Visiting Scholars 2009 - 2010
Daphne Brooks - Fall 2009
Daphne A. Brooks is a specialist in African-American literature and culture, performance studies, cultural studies, and popular music culture. Her research interests include nineteenth-century African-American literature; black theatre history & culture; popular music Studies; black satire; African-American literary & cultural theory; black feminist criticism and Theory; and contemporary black bohemian culture. Professor Brooks is the recipient of the 2007 Errol Hill Award for outstanding scholarship in African American Theater Studies (for her book Bodies in Dissent). She is also the recipient of the Woodrow Wilson Career Enhancement, the U.C. President's post-doctoral fellowship and was a fellow at the W.E.B. DuBois Institute at Harvard University. She serves as Director of Undergraduate Studies in the Center of African American Studies.
Obery M. Hendricks, Jr.
Dr. Obery Hendricks has been called one of the most provocative and innovative commentators on the intersection of religion, politics and social policy in America today. A widely sought lecturer and media spokesperson, Dr. Hendricks’ media appearances include C-SPAN, PBS, National Public Radio, al-Jazeera Television, NHK Japan Television, Air-America, Radio One, Fox News, the Bloomberg Network, among others. He is a member of the Faith Advisory Council of the Democratic National Committee, a member of the National Religious Leaders Advisory Committee of the Barack Obama presidential campaign, an Affiliated Scholar at the Center for American Progress (a Washington, DC think-tank) and a featured writer for Godspolitics.com and Faithfuldemocrats.com. He is also an editorial advisor to the award-winning Tikkun magazine, a contributing editor to The Encyclopedia of Politics and Religion, and a principal commentator in the The Oxford Annotated Bible.
“Essential reading for Americans” is what The Washington Post called Dr. Hendricks’ most recent book, The Politics of Jesus: Rediscovering the True Revolutionary Nature of Jesus’ Teachings and How They Have Been Corrupted. Social critic Michael Eric Dyson describes it as “an instant classic” that “immediately thrusts Dr. Hendricks into the front ranks of American religious thinkers.” The Politics of Jesus was the featured subject of the C-SPAN program “Class, Politics and Christianity.” The Dictionary of Biblical Interpretation calls Hendricks’ postmodern “guerrilla” approach to biblical discourse “the boldest post-colonial writing ever seen in Western biblical studies.” A former Wall Street investment executive and past president of Payne Theological Seminary, the oldest African American theological seminary in the United States, Dr. Hendricks is currently Professor of Biblical Interpretation at New York Theological Seminary. He holds the Master of Divinity with academic honors from Princeton Theological Seminary, and both the M.A. and Ph.D. in Religions of Late Antiquity from Princeton University.
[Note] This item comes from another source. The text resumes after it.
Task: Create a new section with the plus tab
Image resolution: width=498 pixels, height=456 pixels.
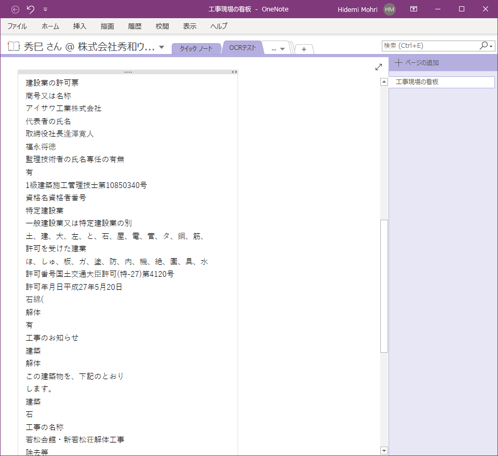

E-Mail: oh2151@columbia.edu
Robert Hill
"Robert A. Hill has been a professor of history at the University of California, Los Angeles, since 1977, before which he taught at Dartmouth College and Northwestern University. He moved to America from Jamaica in 1971 and was a senior fellow at the Institute of the Black World in Atlanta. He is the editor-in-chief of The Marcus Garvey and Universal Negro Improvement Association Papers (1983–), ten volumes of which have been published thus far by the University of California Press. He served as executive consultant to the making of the PBS-WGBH documentary film Marcus Garvey: Look for Me in the Whirlwind for the American Experience series in 2001. He is also the editor of numerous historical editions, among them Marcus Garvey’s Black Man, Cyril Briggs’s Crusader, The FBI’s RACON, and George S. Schuyler’s Black Empire and Ethiopian Stories. In addition, he is the literary executor of the C. L. R. James Estate. In October 1992 he was awarded the Gold Musgrave Medal of the Institute of Jamaica for Distinguished Contribution to history."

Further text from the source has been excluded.